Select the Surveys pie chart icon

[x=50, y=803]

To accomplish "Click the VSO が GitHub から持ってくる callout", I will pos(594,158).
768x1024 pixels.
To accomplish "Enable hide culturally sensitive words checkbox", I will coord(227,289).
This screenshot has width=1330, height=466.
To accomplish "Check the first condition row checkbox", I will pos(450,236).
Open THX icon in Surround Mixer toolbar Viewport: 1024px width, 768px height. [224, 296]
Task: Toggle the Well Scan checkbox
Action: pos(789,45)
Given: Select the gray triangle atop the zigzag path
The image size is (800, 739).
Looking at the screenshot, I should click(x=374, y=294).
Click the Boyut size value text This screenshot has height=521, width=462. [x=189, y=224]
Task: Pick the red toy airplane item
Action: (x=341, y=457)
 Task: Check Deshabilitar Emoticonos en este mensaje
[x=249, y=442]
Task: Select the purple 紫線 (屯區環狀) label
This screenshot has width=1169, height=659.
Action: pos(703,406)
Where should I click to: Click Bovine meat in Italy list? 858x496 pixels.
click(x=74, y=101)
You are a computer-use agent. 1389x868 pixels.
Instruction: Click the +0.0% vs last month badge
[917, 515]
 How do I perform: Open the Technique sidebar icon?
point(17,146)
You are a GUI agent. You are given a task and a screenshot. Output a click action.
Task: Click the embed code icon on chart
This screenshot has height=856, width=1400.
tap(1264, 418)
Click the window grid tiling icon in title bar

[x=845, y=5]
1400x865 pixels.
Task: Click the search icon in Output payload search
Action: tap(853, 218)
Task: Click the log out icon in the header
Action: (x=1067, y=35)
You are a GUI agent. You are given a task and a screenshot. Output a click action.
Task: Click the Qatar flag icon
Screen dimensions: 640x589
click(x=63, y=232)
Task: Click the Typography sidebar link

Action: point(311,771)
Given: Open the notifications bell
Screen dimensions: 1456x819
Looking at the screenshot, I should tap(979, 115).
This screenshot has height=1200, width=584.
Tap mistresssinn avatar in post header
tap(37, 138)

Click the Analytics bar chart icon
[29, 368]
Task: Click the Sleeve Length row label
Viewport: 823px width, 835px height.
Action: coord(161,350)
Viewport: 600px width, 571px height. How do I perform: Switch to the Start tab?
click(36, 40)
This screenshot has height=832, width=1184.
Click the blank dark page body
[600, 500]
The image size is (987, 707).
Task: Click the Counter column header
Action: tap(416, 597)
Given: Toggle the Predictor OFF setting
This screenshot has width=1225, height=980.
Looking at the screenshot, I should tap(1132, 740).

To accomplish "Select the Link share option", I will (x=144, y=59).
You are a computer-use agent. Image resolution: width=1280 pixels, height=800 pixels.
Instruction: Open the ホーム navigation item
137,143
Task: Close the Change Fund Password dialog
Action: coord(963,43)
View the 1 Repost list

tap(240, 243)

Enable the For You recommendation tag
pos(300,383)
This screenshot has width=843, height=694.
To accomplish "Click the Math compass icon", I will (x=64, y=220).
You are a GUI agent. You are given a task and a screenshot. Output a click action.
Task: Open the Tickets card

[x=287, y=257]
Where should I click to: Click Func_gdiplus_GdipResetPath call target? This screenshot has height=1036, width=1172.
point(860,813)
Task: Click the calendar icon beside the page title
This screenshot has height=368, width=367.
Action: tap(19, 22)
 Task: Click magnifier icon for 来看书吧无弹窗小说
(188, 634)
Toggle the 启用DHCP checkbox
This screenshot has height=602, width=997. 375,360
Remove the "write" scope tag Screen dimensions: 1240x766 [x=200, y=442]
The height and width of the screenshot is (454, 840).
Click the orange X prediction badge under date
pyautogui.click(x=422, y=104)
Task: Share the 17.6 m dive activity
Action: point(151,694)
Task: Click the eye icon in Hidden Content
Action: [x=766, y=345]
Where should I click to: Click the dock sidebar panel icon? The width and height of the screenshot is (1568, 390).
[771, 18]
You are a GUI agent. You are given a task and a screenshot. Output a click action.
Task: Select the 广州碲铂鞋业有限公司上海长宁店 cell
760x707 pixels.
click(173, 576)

**YOUR OBJECTIVE:** Exactly as they appear above, write out all of the lines.

**ANSWER TO THE EXERCISE:**
Select the Surveys pie chart icon

[x=50, y=803]

To accomplish "Click the VSO が GitHub から持ってくる callout", I will pos(594,158).
768x1024 pixels.
To accomplish "Enable hide culturally sensitive words checkbox", I will coord(227,289).
This screenshot has width=1330, height=466.
To accomplish "Check the first condition row checkbox", I will pos(450,236).
Open THX icon in Surround Mixer toolbar Viewport: 1024px width, 768px height. [224, 296]
Task: Toggle the Well Scan checkbox
Action: pos(789,45)
Given: Select the gray triangle atop the zigzag path
The image size is (800, 739).
Looking at the screenshot, I should click(x=374, y=294).
Click the Boyut size value text This screenshot has height=521, width=462. [x=189, y=224]
Task: Pick the red toy airplane item
Action: (x=341, y=457)
 Task: Check Deshabilitar Emoticonos en este mensaje
[x=249, y=442]
Task: Select the purple 紫線 (屯區環狀) label
This screenshot has width=1169, height=659.
Action: pos(703,406)
Where should I click to: Click Bovine meat in Italy list? 858x496 pixels.
click(x=74, y=101)
You are a computer-use agent. 1389x868 pixels.
Instruction: Click the +0.0% vs last month badge
[917, 515]
 How do I perform: Open the Technique sidebar icon?
point(17,146)
You are a GUI agent. You are given a task and a screenshot. Output a click action.
Task: Click the embed code icon on chart
This screenshot has height=856, width=1400.
tap(1264, 418)
Click the window grid tiling icon in title bar

[x=845, y=5]
1400x865 pixels.
Task: Click the search icon in Output payload search
Action: tap(853, 218)
Task: Click the log out icon in the header
Action: (x=1067, y=35)
You are a GUI agent. You are given a task and a screenshot. Output a click action.
Task: Click the Qatar flag icon
Screen dimensions: 640x589
click(x=63, y=232)
Task: Click the Typography sidebar link

Action: point(311,771)
Given: Open the notifications bell
Screen dimensions: 1456x819
Looking at the screenshot, I should tap(979, 115).
This screenshot has height=1200, width=584.
Tap mistresssinn avatar in post header
tap(37, 138)

Click the Analytics bar chart icon
[29, 368]
Task: Click the Sleeve Length row label
Viewport: 823px width, 835px height.
Action: coord(161,350)
Viewport: 600px width, 571px height. How do I perform: Switch to the Start tab?
click(36, 40)
This screenshot has height=832, width=1184.
Click the blank dark page body
[600, 500]
The image size is (987, 707).
Task: Click the Counter column header
Action: tap(416, 597)
Given: Toggle the Predictor OFF setting
This screenshot has width=1225, height=980.
Looking at the screenshot, I should tap(1132, 740).

To accomplish "Select the Link share option", I will (x=144, y=59).
You are a computer-use agent. Image resolution: width=1280 pixels, height=800 pixels.
Instruction: Open the ホーム navigation item
137,143
Task: Close the Change Fund Password dialog
Action: coord(963,43)
View the 1 Repost list

tap(240, 243)

Enable the For You recommendation tag
pos(300,383)
This screenshot has width=843, height=694.
To accomplish "Click the Math compass icon", I will (x=64, y=220).
You are a GUI agent. You are given a task and a screenshot. Output a click action.
Task: Open the Tickets card

[x=287, y=257]
Where should I click to: Click Func_gdiplus_GdipResetPath call target? This screenshot has height=1036, width=1172.
point(860,813)
Task: Click the calendar icon beside the page title
This screenshot has height=368, width=367.
Action: tap(19, 22)
 Task: Click magnifier icon for 来看书吧无弹窗小说
(188, 634)
Toggle the 启用DHCP checkbox
This screenshot has height=602, width=997. 375,360
Remove the "write" scope tag Screen dimensions: 1240x766 [x=200, y=442]
The height and width of the screenshot is (454, 840).
Click the orange X prediction badge under date
pyautogui.click(x=422, y=104)
Task: Share the 17.6 m dive activity
Action: point(151,694)
Task: Click the eye icon in Hidden Content
Action: [x=766, y=345]
Where should I click to: Click the dock sidebar panel icon? The width and height of the screenshot is (1568, 390).
[771, 18]
You are a GUI agent. You are given a task and a screenshot. Output a click action.
Task: Select the 广州碲铂鞋业有限公司上海长宁店 cell
760x707 pixels.
click(173, 576)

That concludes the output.